- [Text section]:
+-------+
Querying Records
Prior to Database 6.0, primary index (PI) queries were called scans and secondary index (SI) queries were called queries.
Query All Records in a Set
The following is a primary index (PI) query that queries all records from a specific namespace and set:
SELECT * FROM <ns>[.<set>]
Where:
<ns>
is the namespace.<set>
is the set name.
Example:
aql> SELECT * FROM users.profiles
+---------------------------+-----+--------+
| name | age | gender |
+---------------------------+-----+--------+
| "Bob White" | 22 | "M" |
| "Annie Black" | 28 | "F" |
| "Sally Green" | 19 | "F" |
| "Ricky Brown" | 20 | "M" |
| "Tammy Argent" | 22 | "F" |
+---------------------------+-----+--------+
5 rows in set (0.000 secs)
Starting with Tools 3.8.2, SELECT *
prints the primary key of a record in a column 'PK' if it was sent to the server when the record was written.
Project-Specific Bins
The following is the syntax for a PI query to project bins from all records in a specific namespace and set.
SELECT <bin>[, <bin>[, ...]] FROM <ns>[.<set>]
Where
<ns>
is the namespace.<set>
is the set name.<bin>
are one or more bins to project from the records.
+-------+
- [Data shown]:

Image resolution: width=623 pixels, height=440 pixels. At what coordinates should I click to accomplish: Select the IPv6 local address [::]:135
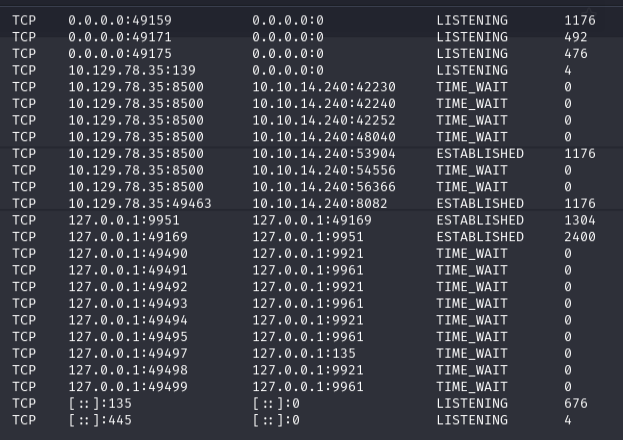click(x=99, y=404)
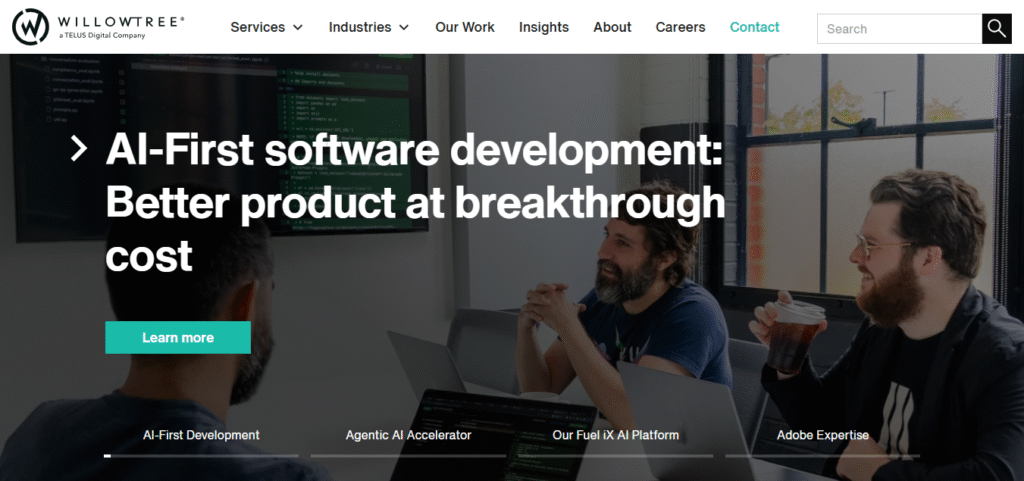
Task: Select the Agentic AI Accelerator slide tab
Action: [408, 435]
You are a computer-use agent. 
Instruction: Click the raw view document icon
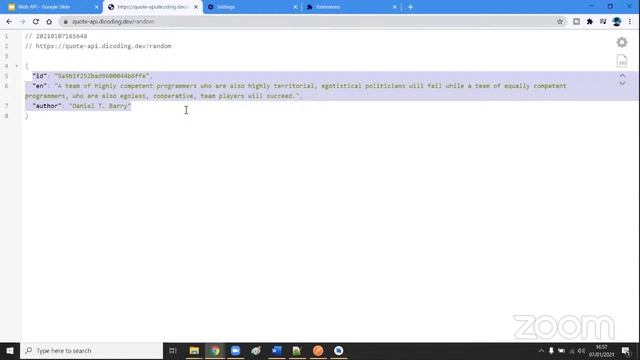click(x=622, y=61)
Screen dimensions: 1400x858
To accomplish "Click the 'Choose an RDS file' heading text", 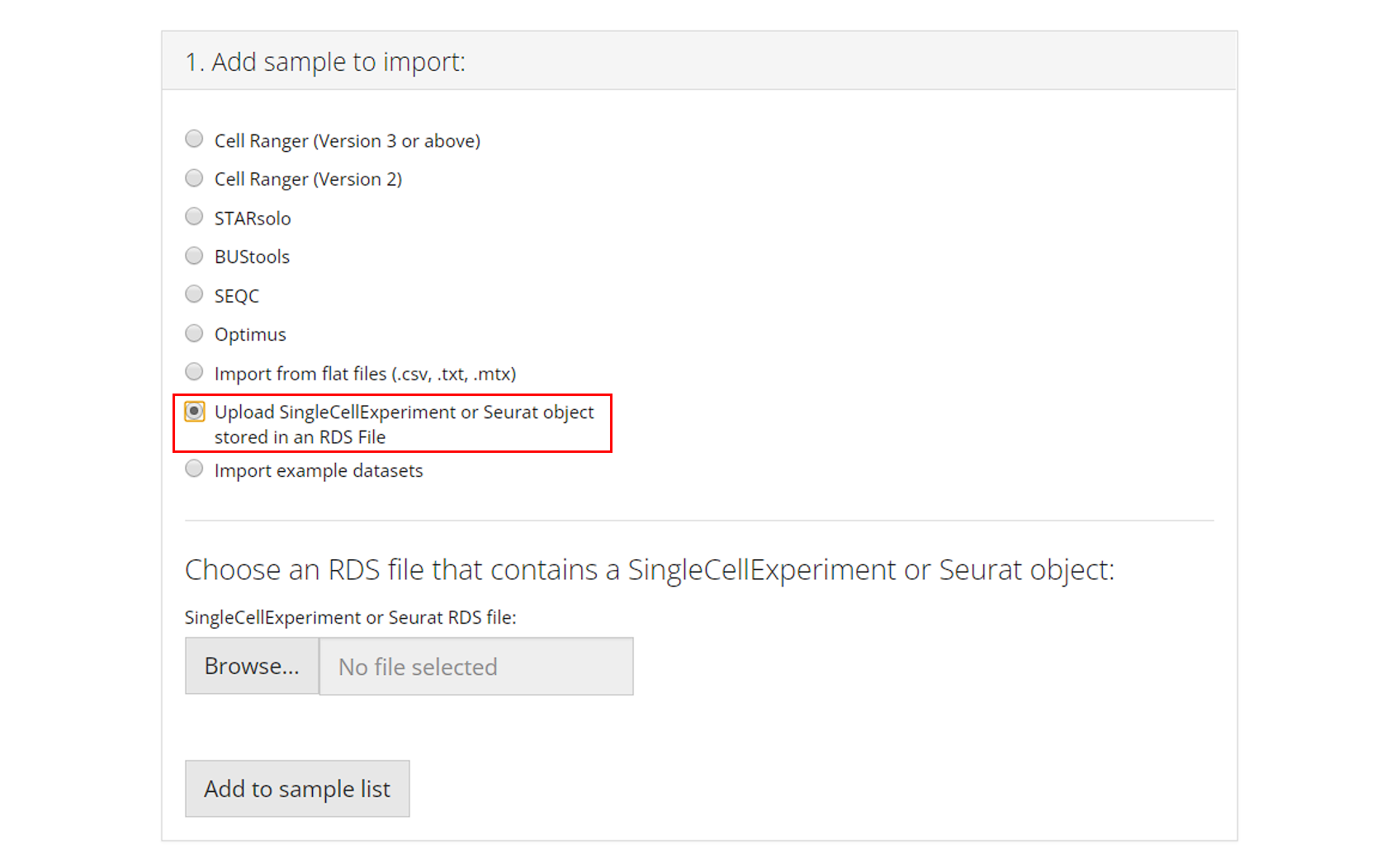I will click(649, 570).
+-------+
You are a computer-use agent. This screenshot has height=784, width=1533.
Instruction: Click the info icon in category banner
+-------+
- [Short exercise 1]: According to the text on querying records, what were primary index queries called before Database 6.0?
- [Short exercise 2]: Continue the text on querying records from the point where it stops.

- [Task answer 1]: They were called scans.

- [Task answer 2]:
Example:
aql> SELECT name, age FROM users.profiles
+---------------------------+-----+
| name | age |
+---------------------------+-----+
| "Bob White" | 22 |
| "Annie Black" | 28 |
| "Sally Green" | 19 |
| "Ricky Brown" | 20 |
| "Tammy Argent" | 22 |
+---------------------------+-----+
5 rows in set (0.000 secs)
Filter on Indexed Bins
Starting with Tools 8.3.0, AQL's select command accepts a double where clause with two predicates. Starting with Tools 8.3.0, AQL's select command can limit the number of records displayed using the 'limit' specifier. Starting with Tools 3.8.2, for GeoJSON, both equality and range predicates are supported by using 'CONTAINS' and 'WITHIN'.
This is the syntax for a filtering all records in a specific namespace and set based on a predicate:
SELECT <bin>[, <bin>[, ...]] FROM <ns>[.<set>] [IN indextype] [WHERE <predicate>] [AND <predicate2>] [LIMIT <limit>]
To reduce the number of records returned use the LIMIT <limit>
specifier. This can be useful for instances where you would like to sample an entire namespace or set.
Example:
SELECT * from users.profiles LIMIT 100
The index type specifier IN indextype
is required in case the secondary index is on LIST, MAPKEYS, or MAPVALUES. If not specified, defaults to index on basic index on the bin itself.
The <predicate>
must be one of the supported predicates for the secondary index. For NUMERIC indexes, either a range predicate or equality predicate can be applied. For STRING indexes, only equality predicates are supported. When using a double where clause both predicates, <predicate>
and <predicate2>
, must be equality operations. Furthermore, one of the bins in either predicate must have a sindex defined.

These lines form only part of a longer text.